Are tou using a VPC? Another option might be to use an ALB with authentication - someyhing like SSO.

Hi Greg, thanks for the answer. I am using a VPC for both the EC2 instance which hosts the UI server, as well as for the EKS cluster which has prefect agents configured. Unfortunately, at the moment, they are on different VPC's (but this is something which could be sorted out without too much trouble). I have also considered not exposing my VPC at all and instead configure a gateway connection. Would you mind explaining a bit more the idea you have regarding ALB/SSO? All of these solutions should be able to exclude the general public from connection to my Prefect server. Nevertheless, assuming I understood your suggestion appropriately, they also would not help in the sense of user credentials. As a result, all user who has access to the VPC would have full control over the Prefect server's flow registration and scheduling. That is why I was hoping that there would be something akin to Prefect Cloud's API tokens. Do you (any one else) have any thoughts on this?
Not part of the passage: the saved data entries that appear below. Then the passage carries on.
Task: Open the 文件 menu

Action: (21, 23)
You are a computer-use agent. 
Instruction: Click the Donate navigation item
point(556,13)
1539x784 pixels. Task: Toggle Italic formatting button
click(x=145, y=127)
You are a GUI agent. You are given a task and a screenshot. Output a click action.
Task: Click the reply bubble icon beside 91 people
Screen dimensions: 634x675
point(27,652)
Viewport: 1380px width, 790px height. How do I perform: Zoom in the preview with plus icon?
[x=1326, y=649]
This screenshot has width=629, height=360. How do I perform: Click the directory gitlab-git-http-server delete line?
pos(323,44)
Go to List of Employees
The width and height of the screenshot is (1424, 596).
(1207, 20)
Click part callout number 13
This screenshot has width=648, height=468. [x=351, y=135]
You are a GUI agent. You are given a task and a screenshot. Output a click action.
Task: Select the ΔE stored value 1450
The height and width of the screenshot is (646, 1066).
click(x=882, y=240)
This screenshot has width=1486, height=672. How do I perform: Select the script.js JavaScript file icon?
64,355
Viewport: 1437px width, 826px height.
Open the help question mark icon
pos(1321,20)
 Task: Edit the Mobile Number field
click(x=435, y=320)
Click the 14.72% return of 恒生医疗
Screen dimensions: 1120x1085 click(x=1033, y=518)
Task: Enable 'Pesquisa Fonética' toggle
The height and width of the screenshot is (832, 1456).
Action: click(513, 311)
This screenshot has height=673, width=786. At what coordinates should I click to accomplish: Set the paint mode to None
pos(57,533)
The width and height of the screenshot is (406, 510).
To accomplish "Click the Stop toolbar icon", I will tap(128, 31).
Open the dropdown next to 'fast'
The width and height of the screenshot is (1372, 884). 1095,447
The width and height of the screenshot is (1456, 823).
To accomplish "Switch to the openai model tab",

I have also considered not exposing my VPC at all and instead configure a gateway connection.

The reason a I mention the VPC is to possibly leverage security groups or even the Net ACL to limit ingress IP addresses. If your potential users come from a certain network - say a vpn or corporate lan - you can restruct who can get to the resource. It does get easier if you create a VPC peer type setup.

Great, this gives me a few new directions for me to dig into. Thanks a lot for the help!